273. A missão no coração do povo não é uma parte da minha vida, ou um ornamento que posso pôr de lado; não é um apêndice ou um momento entre tantos outros da minha vida. É algo que não posso arrancar do meu ser, se não me quero destruir. Eu sou uma missão nesta terra, e para isso estou neste mundo. É preciso considerarmo-nos como que marcados a fogo por esta missão de iluminar, abençoar, vivificar, levantar, curar, libertar. Nisto se revela a enfermeira autêntica , o professor autêntico, o político autêntico, aqueles que decidiram, no mais íntimo do seu ser, estar com os outros e ser para os outros. Mas, se uma pessoa coloca a tarefa dum lado e a vida privada do outro, tudo se torna cinzento e viverá continuamente à procura de reconhecimentos ou defendendo as suas próprias exigências. Deixará de ser povo.

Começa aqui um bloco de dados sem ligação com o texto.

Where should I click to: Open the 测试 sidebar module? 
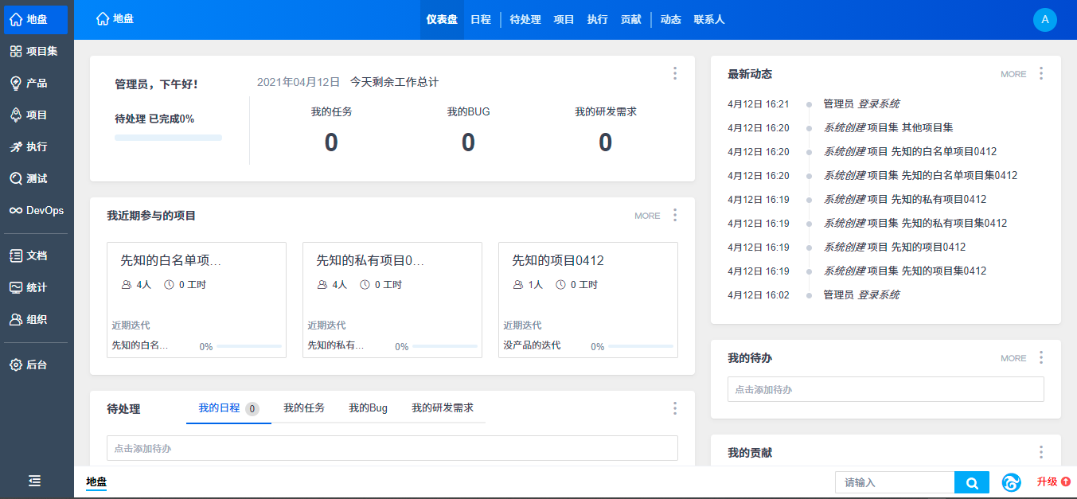pos(37,179)
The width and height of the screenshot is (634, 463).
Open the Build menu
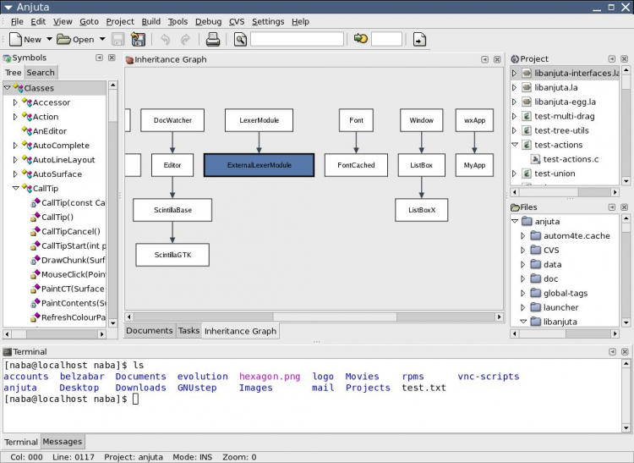pyautogui.click(x=150, y=21)
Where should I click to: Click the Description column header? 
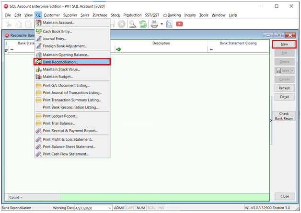[161, 43]
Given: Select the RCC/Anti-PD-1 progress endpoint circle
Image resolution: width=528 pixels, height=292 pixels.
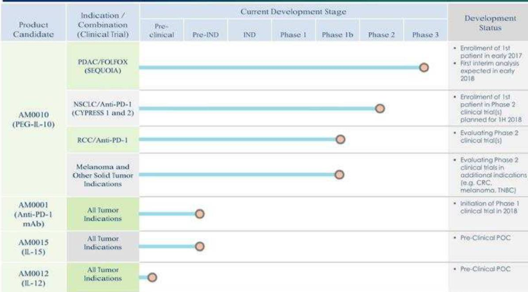Looking at the screenshot, I should click(341, 140).
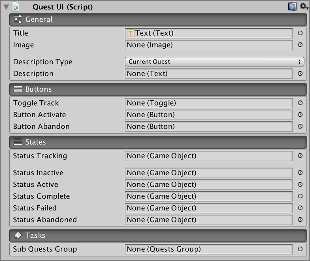Viewport: 310px width, 261px height.
Task: Open object picker for Status Tracking
Action: click(x=300, y=156)
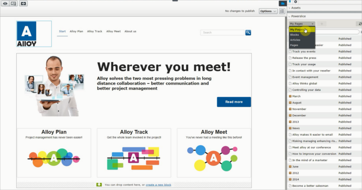Toggle the assets pane folder icon
The width and height of the screenshot is (362, 190).
tap(282, 3)
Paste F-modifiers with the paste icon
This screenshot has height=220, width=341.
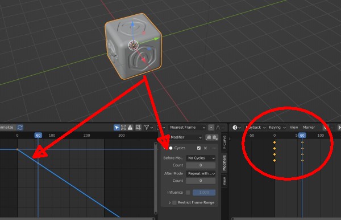coord(215,137)
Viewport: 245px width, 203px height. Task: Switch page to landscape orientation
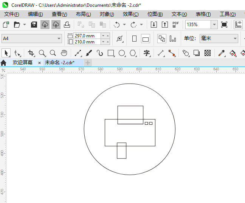146,39
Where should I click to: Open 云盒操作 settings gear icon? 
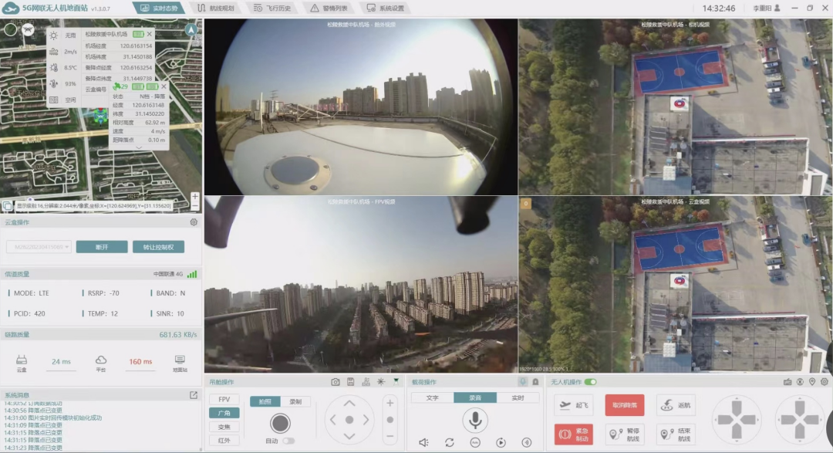(x=194, y=222)
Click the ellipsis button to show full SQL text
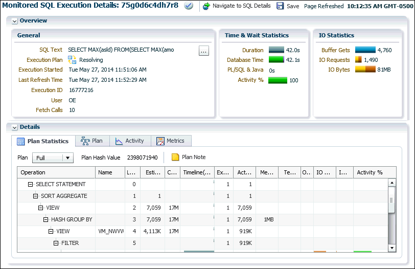This screenshot has width=415, height=269. [x=203, y=51]
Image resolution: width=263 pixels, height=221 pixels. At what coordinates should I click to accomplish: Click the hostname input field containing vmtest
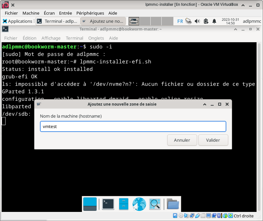(133, 127)
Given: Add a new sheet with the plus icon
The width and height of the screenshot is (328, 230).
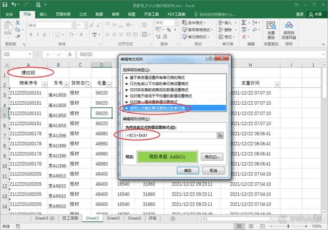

274. Para partilhar a vida com a gente e dar-nos generosamente, precisamos de reconhecer também que cada pessoa é digna da nossa dedicação. E não pelo seu aspecto físico, suas capacidades, sua linguagem, sua mentalidade ou pelas satisfações que nos pode dar, mas porque é obra de Deus, criatura sua. Ele criou-a à sua imagem, e reflecte algo da sua glória. Cada ser humano é objecto da ternura infinita do Senhor, e Ele mesmo habita na sua vida. Na cruz, Jesus Cristo deu o seu sangue precioso por essa pessoa. Independentemente da aparência, cada um é imensamente sagrado e merece o nosso afecto e a nossa dedicação. Por isso, se consigo ajudar uma só pessoa a viver melhor, isso já justifica o dom da minha vida. É maravilhoso ser povo fiel de Deus. E ganhamos plenitude, quando derrubamos os muros e o coração se enche de rostos e de nomes!